ECLI:NL:RVS:2023:2232
Raad van State
- Hoger beroep
- Rechtspraak.nl
Hoger beroep tegen de bewaring van een vreemdeling door de staatssecretaris van Justitie en Veiligheid
In deze zaak gaat het om een hoger beroep van een vreemdeling tegen een uitspraak van de rechtbank Den Haag, die op 16 mei 2023 het beroep van de vreemdeling tegen de bewaring door de staatssecretaris van Justitie en Veiligheid ongegrond verklaarde. De vreemdeling was op 8 mei 2023 in bewaring gesteld. De rechtbank oordeelde dat de staatssecretaris op goede gronden had gehandeld en wees ook het verzoek om schadevergoeding af. De vreemdeling, vertegenwoordigd door mr. S. Benayad, heeft tegen deze uitspraak hoger beroep ingesteld.
De Afdeling bestuursrechtspraak van de Raad van State heeft op 12 juni 2023 uitspraak gedaan. Het hoger beroep is ongegrond verklaard, en de rechtbank heeft in haar oordeel gelijk gekregen.
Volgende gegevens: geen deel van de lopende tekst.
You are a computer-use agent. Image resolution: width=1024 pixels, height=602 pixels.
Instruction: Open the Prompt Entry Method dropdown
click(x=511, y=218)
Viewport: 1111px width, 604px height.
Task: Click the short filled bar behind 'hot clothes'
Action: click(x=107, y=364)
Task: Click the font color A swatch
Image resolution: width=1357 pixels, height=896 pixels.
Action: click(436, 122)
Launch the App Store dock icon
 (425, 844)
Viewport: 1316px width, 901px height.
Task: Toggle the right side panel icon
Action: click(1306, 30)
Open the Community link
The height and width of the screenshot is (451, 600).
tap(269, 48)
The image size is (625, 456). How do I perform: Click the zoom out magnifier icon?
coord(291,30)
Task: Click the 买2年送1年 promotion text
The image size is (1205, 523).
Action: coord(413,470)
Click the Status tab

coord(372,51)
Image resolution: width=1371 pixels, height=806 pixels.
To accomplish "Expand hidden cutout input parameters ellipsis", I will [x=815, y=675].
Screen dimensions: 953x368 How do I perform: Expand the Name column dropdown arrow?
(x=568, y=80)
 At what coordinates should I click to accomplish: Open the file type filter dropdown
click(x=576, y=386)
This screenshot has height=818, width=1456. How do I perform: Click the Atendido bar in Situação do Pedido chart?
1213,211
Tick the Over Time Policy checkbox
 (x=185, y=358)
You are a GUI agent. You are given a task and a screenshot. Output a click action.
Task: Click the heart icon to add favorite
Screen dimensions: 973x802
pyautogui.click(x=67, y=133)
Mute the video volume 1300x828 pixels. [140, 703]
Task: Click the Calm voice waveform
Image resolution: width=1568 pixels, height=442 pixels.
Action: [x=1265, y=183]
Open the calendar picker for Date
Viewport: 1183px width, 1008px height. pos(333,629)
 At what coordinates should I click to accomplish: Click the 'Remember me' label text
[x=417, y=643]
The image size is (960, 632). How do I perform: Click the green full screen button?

De Afdeling bevestigt de uitspraak van de rechtbank en oordeelt dat er geen vragen zijn die in het belang van de rechtseenheid, rechtsontwikkeling of rechtsbescherming beantwoord moeten worden. De staatssecretaris hoeft geen proceskosten te vergoeden.
De uitspraak is openbaar uitgesproken en de betrokken rechters hebben de beslissing vastgesteld. De zaak betreft bestuursrecht en vreemdelingenrecht, en is geregistreerd onder het zaaknummer 202303146/1/V3.